■ Problem to solve
The data that follows must be transcribed in full and exactly, minus the pictures.

■ Items listed in a dataset
□ □ □ □ □
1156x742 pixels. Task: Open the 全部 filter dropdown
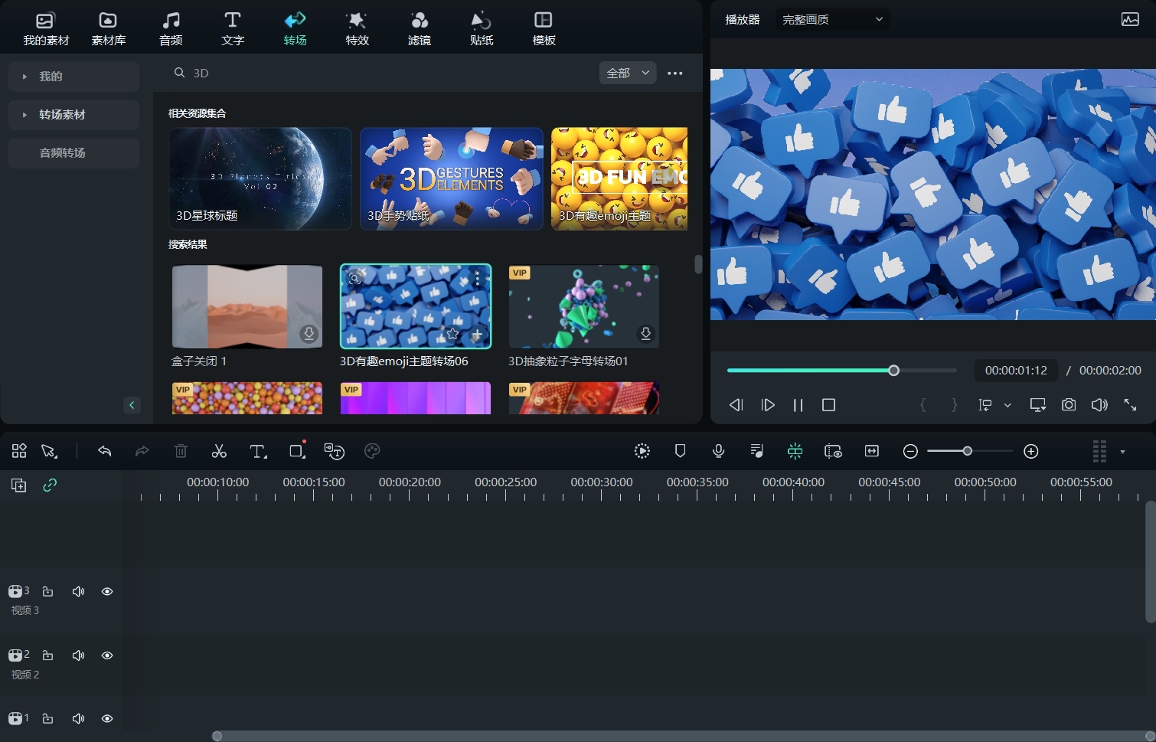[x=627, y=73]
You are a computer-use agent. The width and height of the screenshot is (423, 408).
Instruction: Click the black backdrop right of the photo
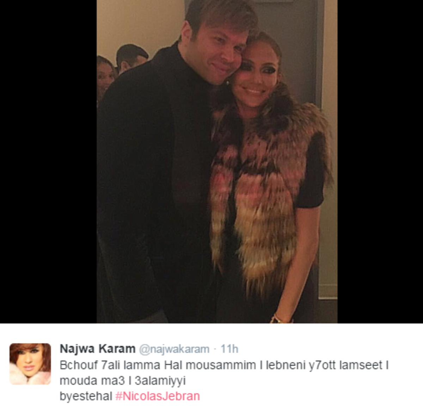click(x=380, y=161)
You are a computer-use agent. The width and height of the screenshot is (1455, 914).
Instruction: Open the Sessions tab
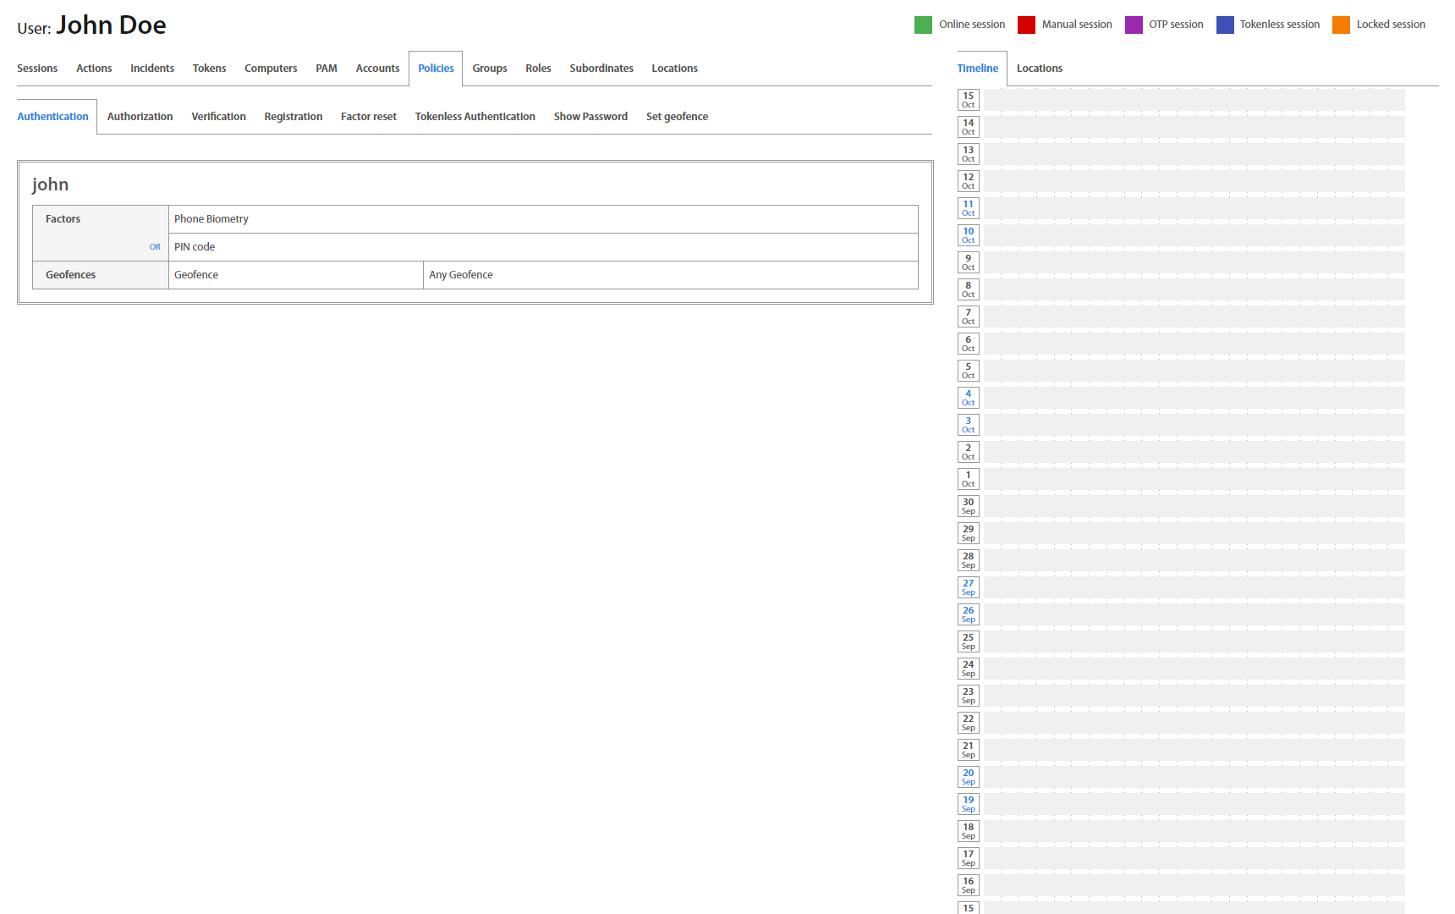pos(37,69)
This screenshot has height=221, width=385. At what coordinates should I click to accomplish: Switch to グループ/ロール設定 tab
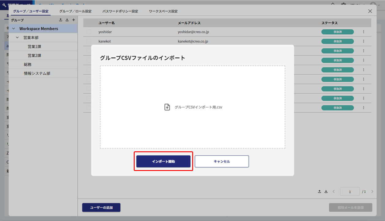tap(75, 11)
□ □ □ □ □
■ Task response
1156x742 pixels. Task: Open the 全部 filter dropdown
[x=627, y=73]
You are a computer-use agent. The width and height of the screenshot is (423, 408).
Instruction: Click the black backdrop right of the photo
click(x=380, y=161)
You are a computer-use agent. The width and height of the screenshot is (1455, 914).
Instruction: Open the Sessions tab
pos(37,69)
This screenshot has height=221, width=385. At what coordinates should I click to accomplish: Switch to グループ/ロール設定 tab
tap(75, 11)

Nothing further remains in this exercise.